Stored items

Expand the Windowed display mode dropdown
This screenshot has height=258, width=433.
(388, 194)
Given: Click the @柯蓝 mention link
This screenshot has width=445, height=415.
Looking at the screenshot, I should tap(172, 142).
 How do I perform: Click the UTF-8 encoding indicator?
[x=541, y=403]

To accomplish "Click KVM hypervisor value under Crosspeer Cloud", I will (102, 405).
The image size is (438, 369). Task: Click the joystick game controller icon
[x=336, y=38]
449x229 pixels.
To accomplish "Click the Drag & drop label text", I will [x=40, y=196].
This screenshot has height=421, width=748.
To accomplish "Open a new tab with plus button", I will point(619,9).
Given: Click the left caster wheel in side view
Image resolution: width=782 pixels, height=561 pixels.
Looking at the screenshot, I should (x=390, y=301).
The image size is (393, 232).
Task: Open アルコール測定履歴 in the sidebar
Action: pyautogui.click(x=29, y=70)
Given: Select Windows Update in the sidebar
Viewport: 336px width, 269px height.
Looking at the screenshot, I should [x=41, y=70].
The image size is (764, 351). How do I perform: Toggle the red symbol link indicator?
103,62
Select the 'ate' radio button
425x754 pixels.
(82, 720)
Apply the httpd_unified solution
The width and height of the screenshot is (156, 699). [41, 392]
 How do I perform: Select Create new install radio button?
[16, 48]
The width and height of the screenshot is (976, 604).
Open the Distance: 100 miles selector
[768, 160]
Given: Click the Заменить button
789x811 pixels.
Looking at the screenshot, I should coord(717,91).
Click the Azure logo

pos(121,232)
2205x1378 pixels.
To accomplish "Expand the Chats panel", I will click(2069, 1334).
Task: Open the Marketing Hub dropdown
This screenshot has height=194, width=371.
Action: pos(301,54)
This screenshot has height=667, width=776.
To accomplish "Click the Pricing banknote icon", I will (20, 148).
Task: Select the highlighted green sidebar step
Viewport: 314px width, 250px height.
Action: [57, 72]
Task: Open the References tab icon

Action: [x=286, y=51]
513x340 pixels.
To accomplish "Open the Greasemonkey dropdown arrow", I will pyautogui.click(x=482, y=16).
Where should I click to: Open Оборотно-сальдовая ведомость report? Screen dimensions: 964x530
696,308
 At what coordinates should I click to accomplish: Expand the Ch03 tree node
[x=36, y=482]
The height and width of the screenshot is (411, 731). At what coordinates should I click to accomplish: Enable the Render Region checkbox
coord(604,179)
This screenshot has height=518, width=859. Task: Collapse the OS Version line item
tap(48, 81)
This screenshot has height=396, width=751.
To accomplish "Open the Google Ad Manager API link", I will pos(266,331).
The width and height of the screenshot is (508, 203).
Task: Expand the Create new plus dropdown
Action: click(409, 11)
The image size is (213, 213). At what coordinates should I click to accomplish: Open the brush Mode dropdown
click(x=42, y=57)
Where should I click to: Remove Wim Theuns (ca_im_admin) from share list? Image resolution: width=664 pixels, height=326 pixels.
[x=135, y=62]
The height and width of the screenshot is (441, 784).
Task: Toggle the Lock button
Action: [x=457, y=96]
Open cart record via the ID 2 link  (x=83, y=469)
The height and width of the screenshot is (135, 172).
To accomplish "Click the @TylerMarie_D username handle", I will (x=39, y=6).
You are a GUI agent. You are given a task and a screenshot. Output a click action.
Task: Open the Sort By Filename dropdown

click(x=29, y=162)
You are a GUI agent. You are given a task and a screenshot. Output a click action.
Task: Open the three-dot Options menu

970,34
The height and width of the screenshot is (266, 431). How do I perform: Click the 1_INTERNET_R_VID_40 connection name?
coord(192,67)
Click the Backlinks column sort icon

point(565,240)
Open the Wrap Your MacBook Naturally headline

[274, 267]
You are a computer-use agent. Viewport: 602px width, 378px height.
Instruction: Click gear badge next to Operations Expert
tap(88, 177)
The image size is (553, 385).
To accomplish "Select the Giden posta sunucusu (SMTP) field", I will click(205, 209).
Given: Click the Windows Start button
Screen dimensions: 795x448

Problem requirements: An exact transcription of all the records is needed.

Your response:
Expand the Windowed display mode dropdown
This screenshot has height=258, width=433.
(388, 194)
Given: Click the @柯蓝 mention link
This screenshot has width=445, height=415.
Looking at the screenshot, I should tap(172, 142).
 How do I perform: Click the UTF-8 encoding indicator?
[x=541, y=403]

To accomplish "Click KVM hypervisor value under Crosspeer Cloud", I will (102, 405).
The image size is (438, 369). Task: Click the joystick game controller icon
[x=336, y=38]
449x229 pixels.
To accomplish "Click the Drag & drop label text", I will [x=40, y=196].
This screenshot has height=421, width=748.
To accomplish "Open a new tab with plus button", I will point(619,9).
Given: Click the left caster wheel in side view
Image resolution: width=782 pixels, height=561 pixels.
Looking at the screenshot, I should (x=390, y=301).
The image size is (393, 232).
Task: Open アルコール測定履歴 in the sidebar
Action: pyautogui.click(x=29, y=70)
Given: Select Windows Update in the sidebar
Viewport: 336px width, 269px height.
Looking at the screenshot, I should [x=41, y=70].
The image size is (764, 351). How do I perform: Toggle the red symbol link indicator?
103,62
Select the 'ate' radio button
425x754 pixels.
(82, 720)
Apply the httpd_unified solution
The width and height of the screenshot is (156, 699). [41, 392]
 How do I perform: Select Create new install radio button?
[16, 48]
The width and height of the screenshot is (976, 604).
Open the Distance: 100 miles selector
[768, 160]
Given: Click the Заменить button
789x811 pixels.
Looking at the screenshot, I should coord(717,91).
Click the Azure logo

pos(121,232)
2205x1378 pixels.
To accomplish "Expand the Chats panel", I will click(2069, 1334).
Task: Open the Marketing Hub dropdown
This screenshot has height=194, width=371.
Action: pos(301,54)
This screenshot has height=667, width=776.
To accomplish "Click the Pricing banknote icon", I will (20, 148).
Task: Select the highlighted green sidebar step
Viewport: 314px width, 250px height.
Action: [57, 72]
Task: Open the References tab icon

Action: [x=286, y=51]
513x340 pixels.
To accomplish "Open the Greasemonkey dropdown arrow", I will pyautogui.click(x=482, y=16).
Where should I click to: Open Оборотно-сальдовая ведомость report? Screen dimensions: 964x530
696,308
 At what coordinates should I click to accomplish: Expand the Ch03 tree node
[x=36, y=482]
The height and width of the screenshot is (411, 731). At what coordinates should I click to accomplish: Enable the Render Region checkbox
coord(604,179)
This screenshot has height=518, width=859. Task: Collapse the OS Version line item
tap(48, 81)
This screenshot has height=396, width=751.
To accomplish "Open the Google Ad Manager API link", I will pos(266,331).
The width and height of the screenshot is (508, 203).
Task: Expand the Create new plus dropdown
Action: click(409, 11)
The image size is (213, 213). At what coordinates should I click to accomplish: Open the brush Mode dropdown
click(x=42, y=57)
Where should I click to: Remove Wim Theuns (ca_im_admin) from share list? Image resolution: width=664 pixels, height=326 pixels.
[x=135, y=62]
The height and width of the screenshot is (441, 784).
Task: Toggle the Lock button
Action: [x=457, y=96]
Open cart record via the ID 2 link  (x=83, y=469)
The height and width of the screenshot is (135, 172).
To accomplish "Click the @TylerMarie_D username handle", I will (x=39, y=6).
You are a GUI agent. You are given a task and a screenshot. Output a click action.
Task: Open the Sort By Filename dropdown

click(x=29, y=162)
You are a GUI agent. You are given a task and a screenshot. Output a click action.
Task: Open the three-dot Options menu

970,34
The height and width of the screenshot is (266, 431). How do I perform: Click the 1_INTERNET_R_VID_40 connection name?
coord(192,67)
Click the Backlinks column sort icon

point(565,240)
Open the Wrap Your MacBook Naturally headline

[274, 267]
You are a computer-use agent. Viewport: 602px width, 378px height.
Instruction: Click gear badge next to Operations Expert
tap(88, 177)
The image size is (553, 385).
To accomplish "Select the Giden posta sunucusu (SMTP) field", I will click(205, 209).
Given: Click the Windows Start button
Screen dimensions: 795x448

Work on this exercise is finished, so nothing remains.